§ DATA FOR THIS EXERCISE
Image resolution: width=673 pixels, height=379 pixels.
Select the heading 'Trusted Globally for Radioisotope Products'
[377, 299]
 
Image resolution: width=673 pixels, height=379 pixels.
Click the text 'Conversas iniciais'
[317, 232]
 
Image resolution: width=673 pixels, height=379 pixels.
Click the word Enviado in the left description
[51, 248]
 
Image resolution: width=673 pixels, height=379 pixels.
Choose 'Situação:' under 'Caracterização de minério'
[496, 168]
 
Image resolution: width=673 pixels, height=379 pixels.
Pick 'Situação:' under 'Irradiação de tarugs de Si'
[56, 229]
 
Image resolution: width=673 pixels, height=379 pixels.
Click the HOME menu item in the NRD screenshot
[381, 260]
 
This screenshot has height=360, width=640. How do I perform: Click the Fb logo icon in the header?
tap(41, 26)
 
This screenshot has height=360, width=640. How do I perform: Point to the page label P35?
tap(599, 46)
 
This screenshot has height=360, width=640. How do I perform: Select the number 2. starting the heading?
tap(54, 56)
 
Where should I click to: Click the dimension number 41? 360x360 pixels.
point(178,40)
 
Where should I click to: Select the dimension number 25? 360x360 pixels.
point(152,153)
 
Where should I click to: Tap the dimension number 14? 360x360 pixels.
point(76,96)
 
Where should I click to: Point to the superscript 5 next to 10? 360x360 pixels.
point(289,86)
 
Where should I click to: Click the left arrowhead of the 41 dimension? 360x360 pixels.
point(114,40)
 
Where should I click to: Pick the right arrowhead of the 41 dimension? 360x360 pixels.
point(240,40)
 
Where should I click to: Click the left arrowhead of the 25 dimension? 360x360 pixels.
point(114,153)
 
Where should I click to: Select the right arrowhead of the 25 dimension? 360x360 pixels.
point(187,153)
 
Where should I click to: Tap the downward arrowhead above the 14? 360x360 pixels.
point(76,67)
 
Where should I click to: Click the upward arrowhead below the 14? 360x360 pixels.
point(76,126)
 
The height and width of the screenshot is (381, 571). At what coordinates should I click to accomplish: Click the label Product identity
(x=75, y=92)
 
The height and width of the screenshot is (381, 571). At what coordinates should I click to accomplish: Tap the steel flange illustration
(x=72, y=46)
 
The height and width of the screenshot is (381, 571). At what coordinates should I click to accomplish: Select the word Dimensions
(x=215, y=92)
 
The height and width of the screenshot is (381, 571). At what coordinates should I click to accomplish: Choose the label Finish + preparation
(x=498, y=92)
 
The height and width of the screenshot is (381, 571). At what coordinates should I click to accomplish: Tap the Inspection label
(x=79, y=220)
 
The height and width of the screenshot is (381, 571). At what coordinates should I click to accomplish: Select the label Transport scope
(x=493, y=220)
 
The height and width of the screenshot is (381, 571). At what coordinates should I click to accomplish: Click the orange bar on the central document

§ WHAT IS BEING ASKED
In all the lines above, swap each "arrowhead" for "arrow tip" and give the lines again with nothing else changed.

§ EXERCISE ANSWER
Image resolution: width=673 pixels, height=379 pixels.
Select the heading 'Trusted Globally for Radioisotope Products'
[377, 299]
 
Image resolution: width=673 pixels, height=379 pixels.
Click the text 'Conversas iniciais'
[317, 232]
 
Image resolution: width=673 pixels, height=379 pixels.
Click the word Enviado in the left description
[51, 248]
 
Image resolution: width=673 pixels, height=379 pixels.
Choose 'Situação:' under 'Caracterização de minério'
[496, 168]
 
Image resolution: width=673 pixels, height=379 pixels.
Pick 'Situação:' under 'Irradiação de tarugs de Si'
[56, 229]
 
Image resolution: width=673 pixels, height=379 pixels.
Click the HOME menu item in the NRD screenshot
[381, 260]
 
This screenshot has height=360, width=640. How do I perform: Click the Fb logo icon in the header?
tap(41, 26)
 
This screenshot has height=360, width=640. How do I perform: Point to the page label P35?
tap(599, 46)
 
This screenshot has height=360, width=640. How do I perform: Select the number 2. starting the heading?
tap(54, 56)
 
Where should I click to: Click the dimension number 41? 360x360 pixels.
point(178,40)
 
Where should I click to: Select the dimension number 25? 360x360 pixels.
point(152,153)
 
Where should I click to: Tap the dimension number 14? 360x360 pixels.
point(76,96)
 
Where should I click to: Point to the superscript 5 next to 10? 360x360 pixels.
point(289,86)
 
Where should I click to: Click the left arrow tip of the 41 dimension? 360x360 pixels.
point(114,40)
 
Where should I click to: Pick the right arrow tip of the 41 dimension? 360x360 pixels.
point(240,40)
 
Where should I click to: Click the left arrow tip of the 25 dimension? 360x360 pixels.
point(114,153)
 
Where should I click to: Select the right arrow tip of the 25 dimension? 360x360 pixels.
point(187,153)
 
Where should I click to: Tap the downward arrow tip above the 14? 360x360 pixels.
point(76,67)
 
Where should I click to: Click the upward arrow tip below the 14? 360x360 pixels.
point(76,126)
 
The height and width of the screenshot is (381, 571). At what coordinates should I click to accomplish: Click the label Product identity
(x=75, y=92)
 
The height and width of the screenshot is (381, 571). At what coordinates should I click to accomplish: Tap the steel flange illustration
(x=72, y=46)
 
The height and width of the screenshot is (381, 571). At what coordinates should I click to accomplish: Select the word Dimensions
(x=215, y=92)
 
The height and width of the screenshot is (381, 571). At what coordinates should I click to accomplish: Choose the label Finish + preparation
(x=498, y=92)
 
The height and width of the screenshot is (381, 571). At what coordinates should I click to accomplish: Tap the Inspection label
(x=79, y=220)
 
The height and width of the screenshot is (381, 571). At what coordinates should I click to accomplish: Select the label Transport scope
(x=493, y=220)
 
The height and width of the screenshot is (381, 571). At what coordinates should I click to accomplish: Click the orange bar on the central document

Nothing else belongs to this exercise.